Okul, iş, kariyer derken anne olmak kadınlar tarafından sürekli ertelenebiliyor. 40 yaş ve sonrasında kadınlarda yumurta rezervinin azaldığı bilimsel bir gerçek olsa da gebelik için erken dönemde yumurtanın dondurulması işlemi, tüp bebek işleminde artan başarı oranları ve hamilelik süresince annenin hekim tarafından yakın takibi geç anneliği mümkün kılıyor. Anadolu Sağlık Merkezi Kadın Hastalıkları ve Doğum Uzmanı, Tüp Bebek Merkezi Koordinatörü Prof. Dr. Aydın Arıcı, Kadın Hastalıkları ve Doğum Uzmanı Dr. Ebru Öztürk Öksüz ve Tüp Bebek Laboratuvar Sorumlusu Embriyolog Dr. Murat Başar, geç yaşta anne olmak isteyenler için gelişmiş tedavi yöntemlerini aktarıyor.
Geç annelik için tedaviye erken başlayın
Anadolu Sağlık Merkezi Kadın Hastalıkları ve Doğum Uzmanı, Tüp Bebek Merkezi Koordinatörü Prof. Dr. Aydın Arıcı “Genç çiftler 1 yıl denemenin ardından kendiliğinden hamilelik olmuyorsa, uzman desteği alarak tedaviye başlaması gerekir.
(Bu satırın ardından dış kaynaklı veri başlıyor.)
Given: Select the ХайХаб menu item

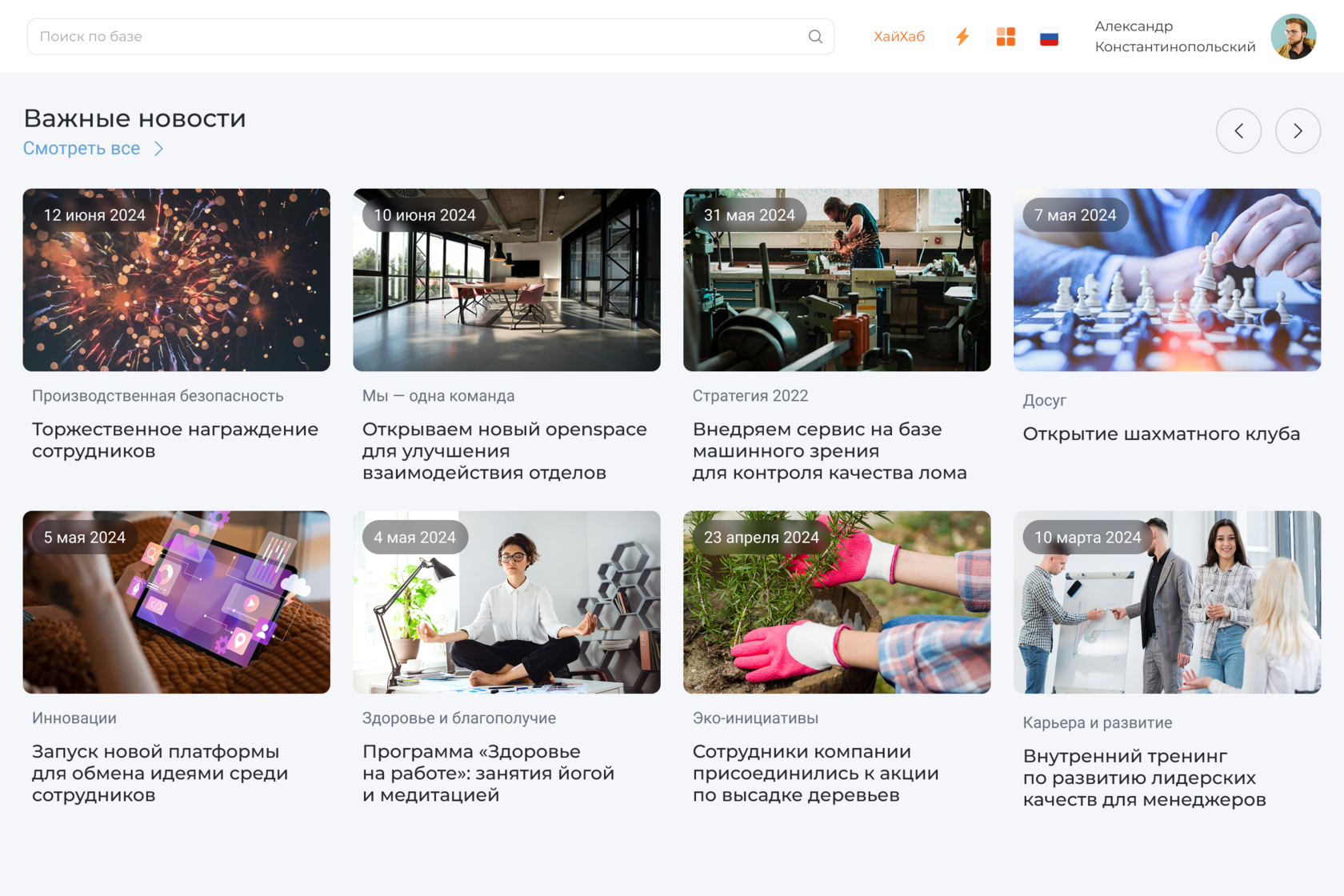Looking at the screenshot, I should click(899, 36).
Ancak 40 yaş ve sonrasında 6 ay içinde gebelik olmuyorsa vakit kaybetmeden tetkik ve tedaviye başlamak gerekir” diyor. 40 yaş ve sonrası annelikte sakat çocuk doğum oranı ve hamileliğe bağlı komplikasyonların düşük oranda artabileceğini dile getiren Arıcı, “Günümüzde bilimsel ve iyi bir takiple bunların hemen hepsi önceden tespit edilerek gerekli adımlar atılabilir. Üstelik sakat doğumları engellemekte tüp bebeğin rolü çok büyüktür. Çünkü tüp bebek tedavisinde uygulanan preimplantasyon genetik tanı yöntemi sayesinde embriyolar tek tek incelenerek genetik açıdan sağlıklı olanlar görülebilir ve böylece down sendromu da dahil olmak üzere sakat doğumların önüne geçilebilir” diyor. Arıcı, bu durumun 40 yaş ve üstünde hamile kalmanın çok daha güvenli bir hale getirdiğini söylüyor.
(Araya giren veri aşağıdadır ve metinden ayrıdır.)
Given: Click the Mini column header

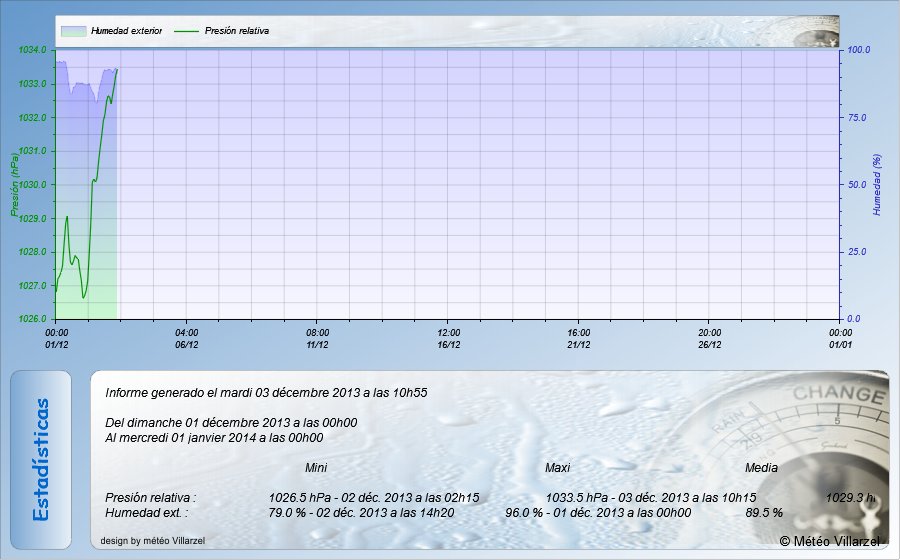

Geç yaşta gebelik planlayan kadınların mümkün olduğunca erken dönemde yumurtalarını dondurmasının en ideali olduğunu vurgulayan Kadın Hastalıkları ve Doğum Uzmanı Dr. Ebru Öztürk Öksüz ise, “38 yaşına kadar çocuk sahibi olmayı planlamayan, sosyal yaşantısı veya kariyer nedeniyle çocuk sahibi olmak istemeyen kadınlara yumurtalarını dondurmasını öneriyoruz. Yumurtanın çözülüp embriyo haline getirildikten sonra transfer edilme süresi çok da önemli değil ancak yumurtanın dondurulma zamanı büyük önem taşımaktadır” diyor.
Son 20 yılda başarı oranı % 60
Tüp bebek tedavisindeki başarı oranlarının son 20 yılda yüzde 60’lara ulaştığını belirten Tüp Bebek Laboratuvar Sorumlusu Embriyolog Dr. Murat Başar, bu oranın artmasındaki en önemli sebeplerden birinin laboratuvar ortamlarındaki ilerleme olduğunu söylüyor. Başar, “Embriyoların ihtiyacı olan gıdaları ve ortamı daha iyi analiz eden, embriyoların genetik analizini yaparak daha sağlıklı olanları seçebilme imkanı veren embriyoloji laboratuvarları var. Ayrıca embriyoların dondurulup çözülme aşamasında, eskiden taze embriyoya göre gebe kalmada başarı oranı yarı yarıya iken, bu oran şimdi bazı durumlarda taze embriyo başarısının da üstüne çıkmış durumda. Bunlara ek olarak; yeni çıkan ilaçlarla tedavinin daha kolay olması, hataların azaltılması, doktorların da tecrübelerinin artması tüp bebek tedavisindeki başarı oranını artırdı” diyor. Başar, özellikle rahime transfer gerçekleşmeden önce en sağlıklı emriyoyu seçmek amacıyla embriyolara yapılan genetik tarama işleminin yaygınlaşmasıyla, 40 yaş üstü kadınlarda geçmişe oranla gebelik ve sağlıklı bebek dünyaya getirme oranının daha da yükseldiğine dikkat çekiyor.